The question that most comes to mind when reading Carol Vogel‘s story on the rediscovery of the Met’s Velázquez portrait is not that the work is indeed by the Spanish master. It entered the museum as a Velazquez. What’s remarkable is the way the doubts built up over time until they extinguished the attribution:
Experts had reason to doubt the authorship: Decades of varnish had discolored the canvas so much that its palette looked far darker than that of other paintings by Velázquez. The painting had been heavily restored and cleaned in the 1920s and revarnished in 1953 and again in 1965. In 1960s a leading scholar demoted it to the workshop of Velázquez and by 1979, the museum had downgraded the painting as well.
Still, when the museum recently started to catalog the Spanish paintings in its collection, Mr. Christensen asked Michael Gallagher, chief of the Met’s paintings conservation department, to take another look. He ended up not only studying the painting but also carefully cleaning and conserving it. As details like the individual brushstrokes of a collar emerged, he concluded that Mr.
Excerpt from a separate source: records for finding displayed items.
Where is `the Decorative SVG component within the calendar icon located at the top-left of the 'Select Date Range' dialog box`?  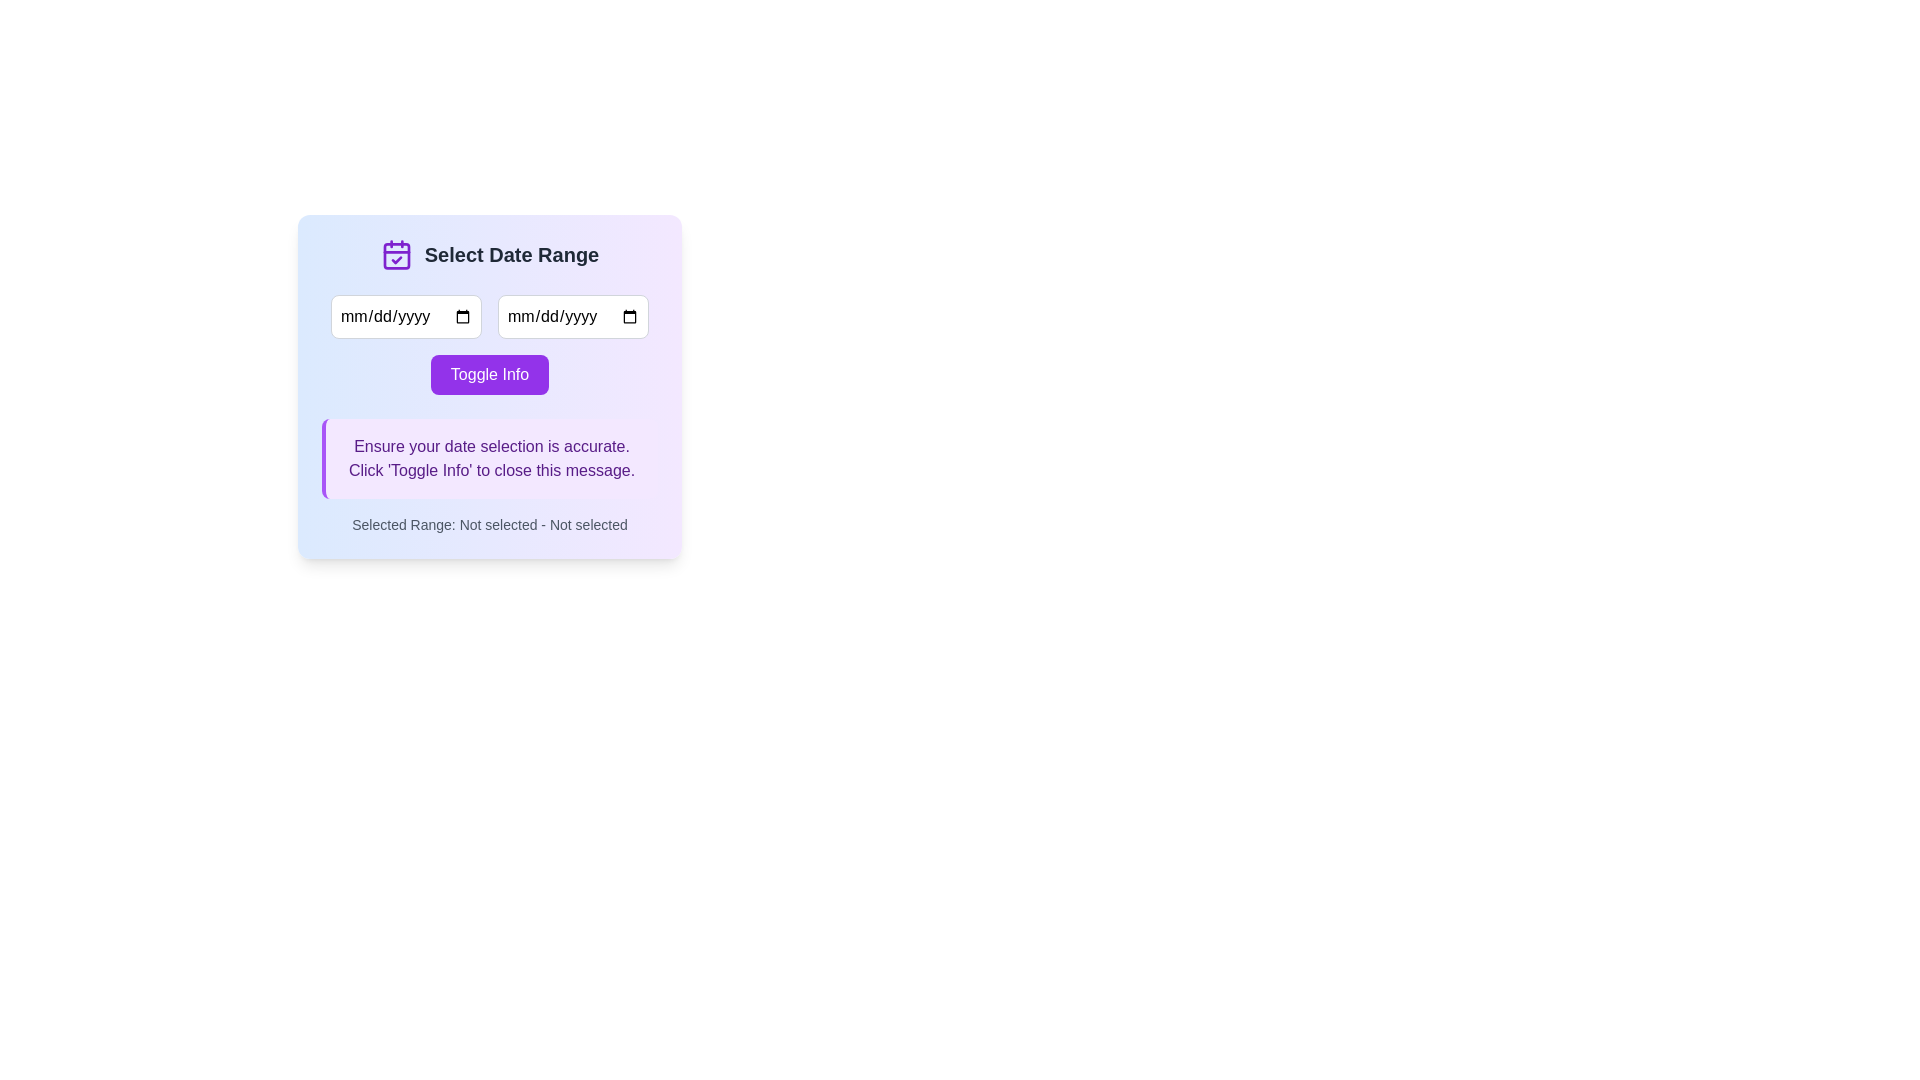 the Decorative SVG component within the calendar icon located at the top-left of the 'Select Date Range' dialog box is located at coordinates (396, 255).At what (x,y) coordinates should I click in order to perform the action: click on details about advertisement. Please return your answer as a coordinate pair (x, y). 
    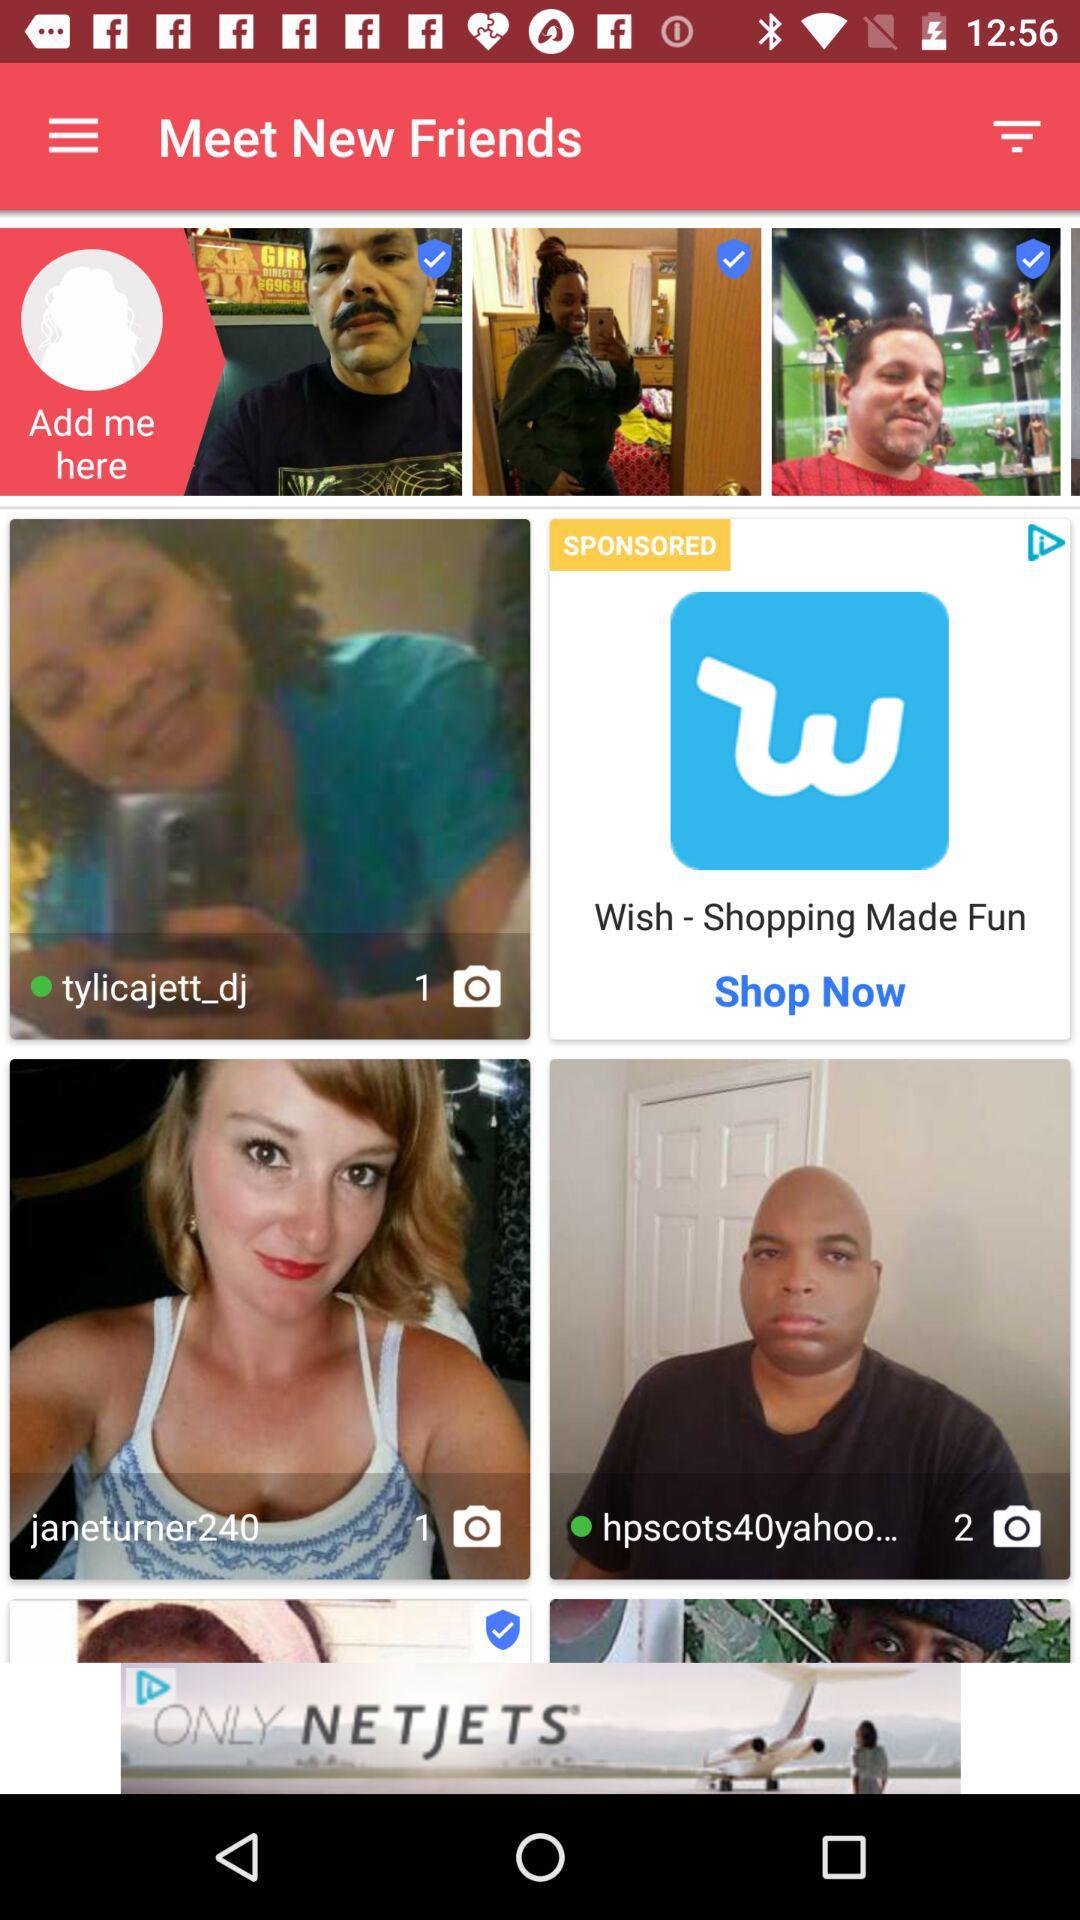
    Looking at the image, I should click on (540, 1727).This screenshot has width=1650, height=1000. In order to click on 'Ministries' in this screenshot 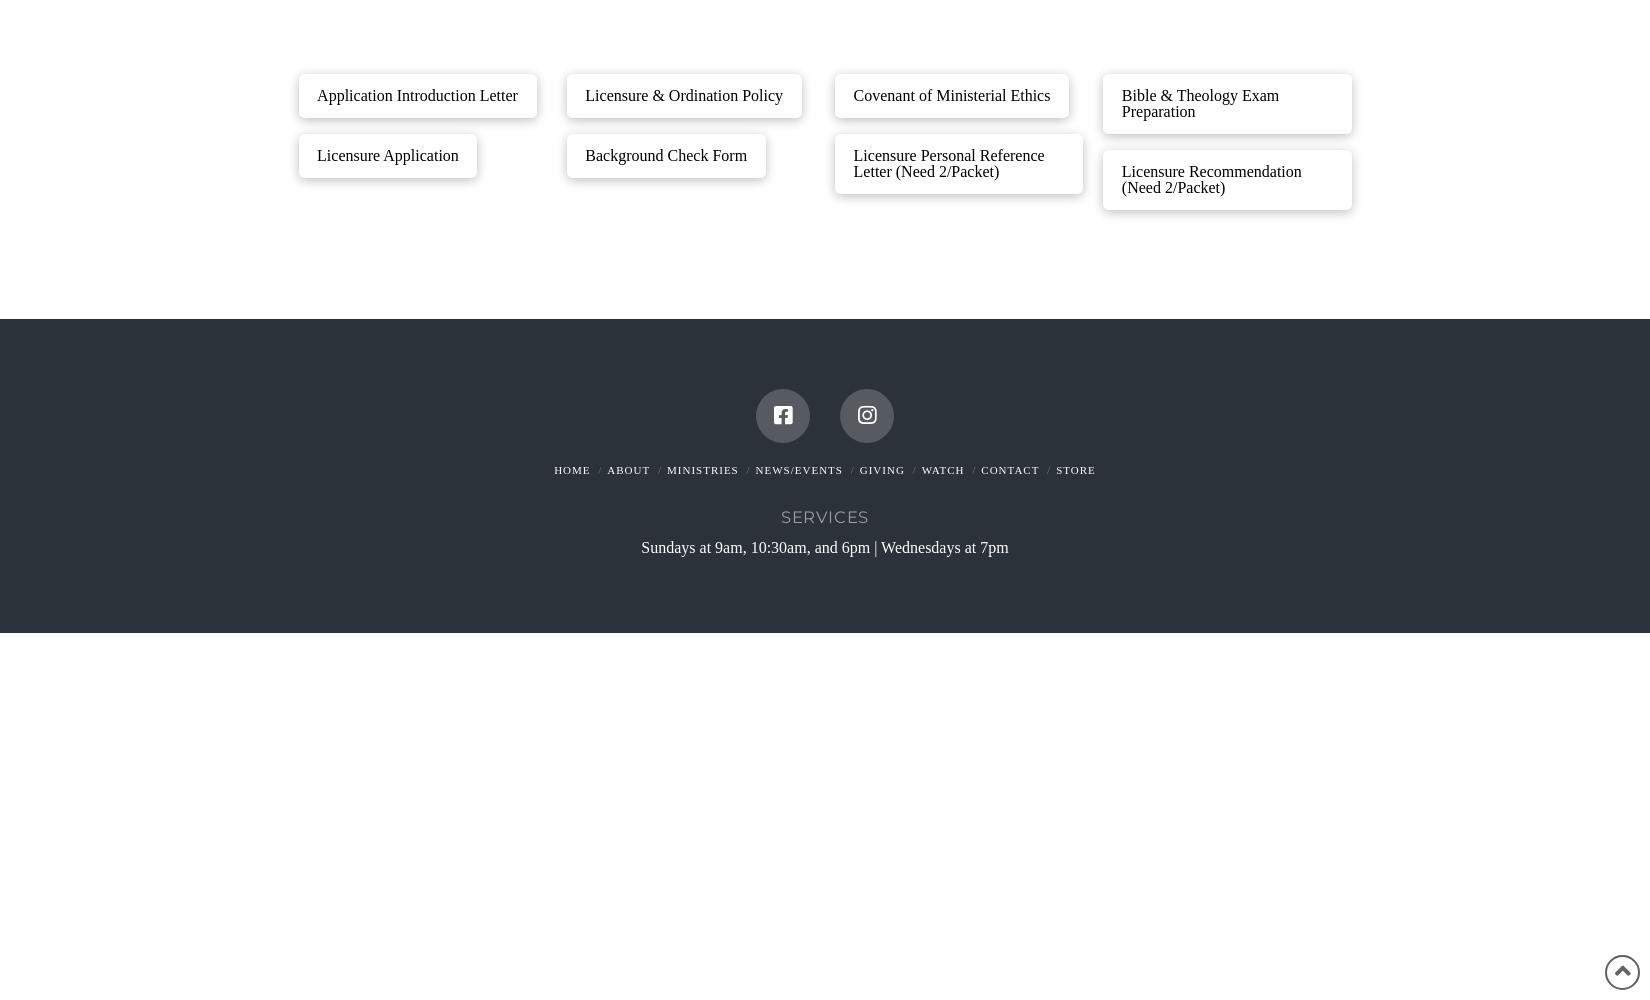, I will do `click(701, 469)`.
Christiansen’s instincts were on target. Buried beneath decades of yellowed varnish and poor retouching were all the marks of Velázquez’s hand.
Convinced that the picture was indeed by the master, he and Mr. Christiansen showed it to Jonathan Brown, this country’s leading Velázquez expert, who agreed.
“One glance was all it took,” Mr. Brown said, adding later, “The picture had been under my nose all my life. It’s a fantastic discovery. It suddenly emerges Cinderella-like.” […]
To a conservator, Mr. Gallagher said, the prospect of working on the painting was daunting. The canvas was so dark, “it was like looking at the bottom of a murky pond.” The synthetic varnish had deteriorated, as had some of the layers painted over the original.
He began gingerly, performing a test on a tiny portion, removing varnish with an organic solvent. The murky green background suddenly became gray after it was cleaned. The densely painted face showed a vibrancy that had been obscured as had the small number of brushstrokes needed to evoke the man’s detailed white collar. His eyes turned out to be haunting and his brow bushy.